Ferraro was originally signed as an amateur free agent by the Yankees, where he would have two stints in the Majors with New York. He was left unprotected in the 1968 expansion draft, and he was selected by the Seattle Pilots, but after only five games and four at-bats, he was traded to the Baltimore Orioles, where he spent two years in the minors. However, in 1971, he was traded back to the Brewers (the Pilots moved to Milwaukee after only one season in Seattle), where he would play his only season as a regular player. In 1973, he was traded to the Minnesota Twins, but was promptly released. He tried one last comeback with the Yankees in 1974, but he never made it back to the Majors.

Managerial career

He turned to managing in the Yankee farm system in 1974, and he was highly successful in his five-year career (through 1978), winning pennants at Class A, Double-A and Triple-A levels. He was the Yankees' Major League third-base coach in 1979–80, but his tenure in that post included some controversy. After Game 2 of the 1980 American League Championship Series, owner George Steinbrenner publicly criticized him for waving home runner Willie Randolph, who was thrown out at home plate for the final out of the eighth inning with Kansas City leading New York, 3–2. Steinbrenner wanted Ferraro fired summarily, but he remained at his post through the end of the LCS, which New York lost. Then, his manager, Dick Howser, resigned over the Ferraro brouhaha. Ironically, Ferraro ultimately returned to New York as a coach in 1981–82, and again in 1987–88 and 1990–91.

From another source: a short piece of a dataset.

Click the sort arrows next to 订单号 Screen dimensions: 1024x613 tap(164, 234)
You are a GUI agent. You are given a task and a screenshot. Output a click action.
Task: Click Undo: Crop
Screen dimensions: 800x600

Ferraro got his first managerial job with the Cleveland Indians to replace Dave Garcia after the 1982 season, but after a 40–60 start in 1983, he was fired. Ferraro coached with the Kansas City Royals from 1984 to 1986, working again with Howser, and when Howser stepped down to undergo treatment for a brain tumor in July 1986, Ferraro (himself a survivor of kidney cancer) finished the season. His Major League managerial record was 76–98 over parts of two seasons. He also worked as the third base coach of the Baltimore Orioles in 1993.